This document is a standard product of NCAR/ATD/ISF which gives an overview of the measurements taken using the Integrated Surface Flux Facility (ISFF) and conditions during the CASES99 field experiment.

If you reached this page from a search engine, click here to see the full report, with frames.

Data Access

NCAR ATD data for CASES-99 from the main tower and 6 surrounding stations are available in several forms:

Field Logbook

Also available is a computer-readable logbook of comments noted by ISFF personnel.

Status of 5-minute Statistics

Update Feb 11, 2005: Long-wave radiometer values during operations were added along with Tdome and Tcase values corrected for the various problems mentioned on the WWW page.

On May 11, 2001 new versions of the 5-minute statistics were made available on the web in NetCDF and ASCII form.

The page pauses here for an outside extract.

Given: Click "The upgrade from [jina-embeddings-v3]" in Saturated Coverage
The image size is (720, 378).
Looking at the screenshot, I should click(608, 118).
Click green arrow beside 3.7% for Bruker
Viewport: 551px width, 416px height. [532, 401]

The following corrections were applied to the new statistics.

Location

ISFF operated 6 10m towers and one 55m tower in a tightly spaced array (sites 1, 2, 3, 4, 5, 6 and 55 shown in the Site Plan). These were in the NE corner of section 2, T28S R6E (the corner of 120th and Ellis Rd), about 5 km SE of Leon, Kansas (about 50 km W of Wichita, Kansas). The approximate locations of all sites were: I think that the 55m tower location was from hand plotting on a map and the site 1-6 locations were from the last GPS value on tear-down. However, the radial positions should be more accurate. GPS positions noted during the experiment were:

Since the two GPS positions for site 1 appear to agree well, we can adjust a grid to agree with it. A set of values which are centered on the GPS position for site 1 and are consistent with the radial positions from the 55m tower are:

This array was developed to identify the length scales in three-dimensions of events, such as drainage currents, which may pass through the array. The surface was grass rangeland, which was relatively short since cows grazed it until 2 weeks prior to field operations. Prior to the experiment, the view from 1/2 mile west of this corner was: ENE, ESE, and SE.

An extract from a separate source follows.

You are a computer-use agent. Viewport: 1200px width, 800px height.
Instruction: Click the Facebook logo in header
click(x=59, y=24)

The base trailer was located at the NW corner of 120th and Ellis, in the yard of an abandoned house.

Sensors

A diagram of the sensors on the 55m tower is available. Generally, there is a wind and temperature measurement every 5m, with turbulent wind, temperature, and humidity measured at least every 10m. A boom mounted at 47m has a pair each of upward and downward-looking longwave radiometers. These measurements will be combined with those from similar radiometers mounted on 4 stands near the surface to attempt to measure the radiative flux divergence at night.

We are acquiring data from several user-supplied sensors on the 55m tower:

We also are acquiring data from microbarographs owned by Carmen Nappo at tower sites 4, 5, and 6.

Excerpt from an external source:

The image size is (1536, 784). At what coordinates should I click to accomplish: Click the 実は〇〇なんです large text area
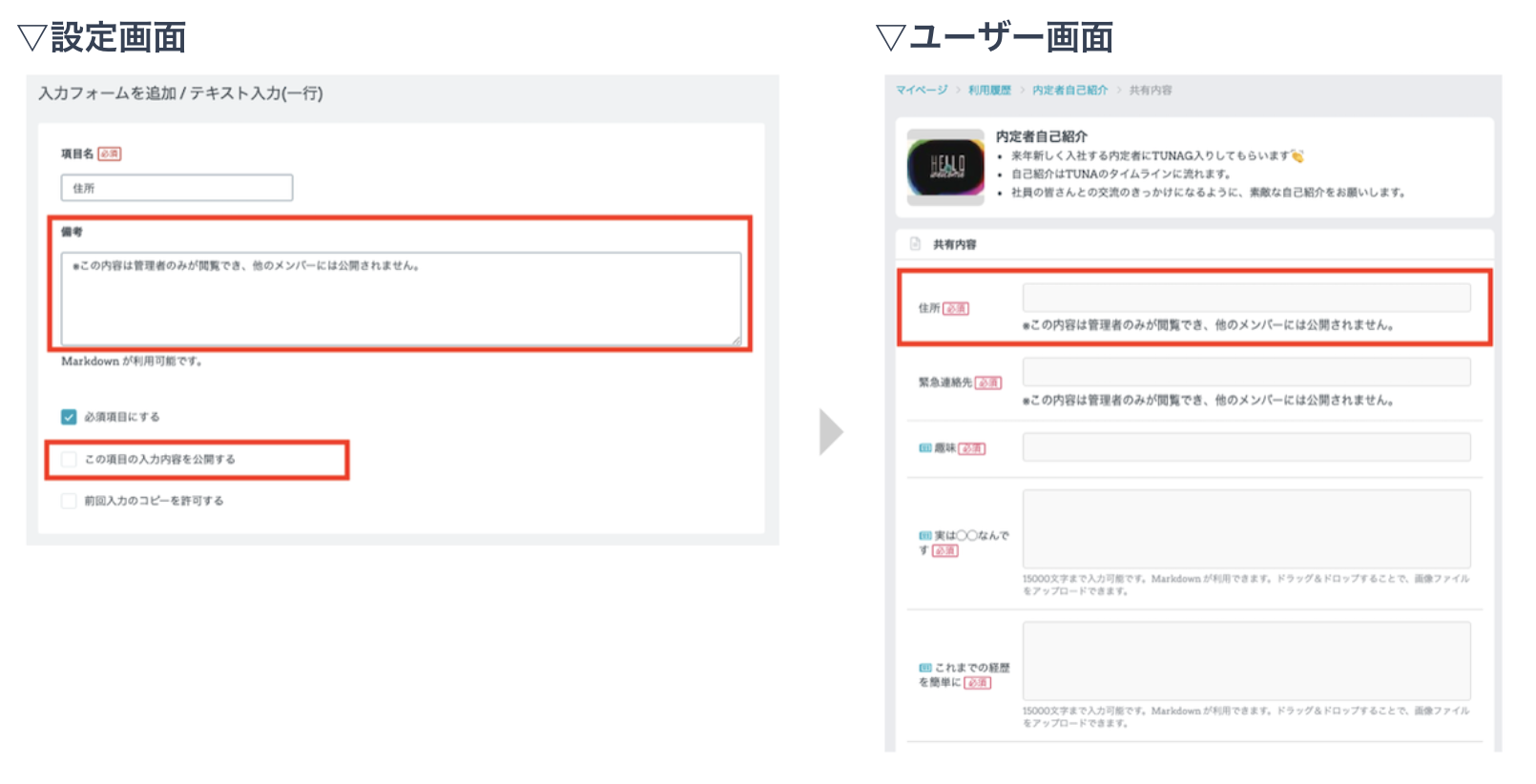click(x=1246, y=528)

A thermocouple array will be deployed on the 55m tower by Jielun Sun, with a self-contained data system.

Table of Variables

This table lists all variables that were sampled by the ISFF system during CASES99.

Known Instrument Problems

These are the general comments from sensor summaries which are at the end of the logbook. Refer to these logbook entries for more details.

Sensor Maintenance

The sonic anemometer booms on the main tower were raised for sensor maintenance from time to time. Maintenance on the 6 PAM stations may have required that the mast be lowered. Either of these actions rotates the sonic anemometer so that the w axis has a large horizontal component. The obvious signature of these periods are anomalous sigma-w (variable w'w' in the 5 minute data). These periods have not been edited from the data, in either the 5 minute statistics or the high rate data. Most of the maintenance periods are documented in the field logbook but probably not all. If you see questionable sigma-w, check the field logbook for entries concerning maintenance of the sonic anemometer, fast water vapor or CO2 sensors, or hot wire anemometers.

Rain

From the logbook, there appear to have been 3 significant rain events during CASES99: During the September events, our gauges were not connected to our data system since their data loggers were in use for the radiometer intercomparison. The October event wasn't seen in the data, possibly because the storm stopped our data systems. The data from stns 1&2 show small events earlier in October, but these may be spurious. Thus, the entire rain gauge data set probably is useless.

Sonic Anemometers

We had several configuration, electronics, and transducer problems with the sonics. Of the 9 NCAR sonics deployed, only 4 were never changed. The most serious probably was the 10m ATI which was misconfigured to report like a UW array and was used until 10 Oct. We might be able to recover these data.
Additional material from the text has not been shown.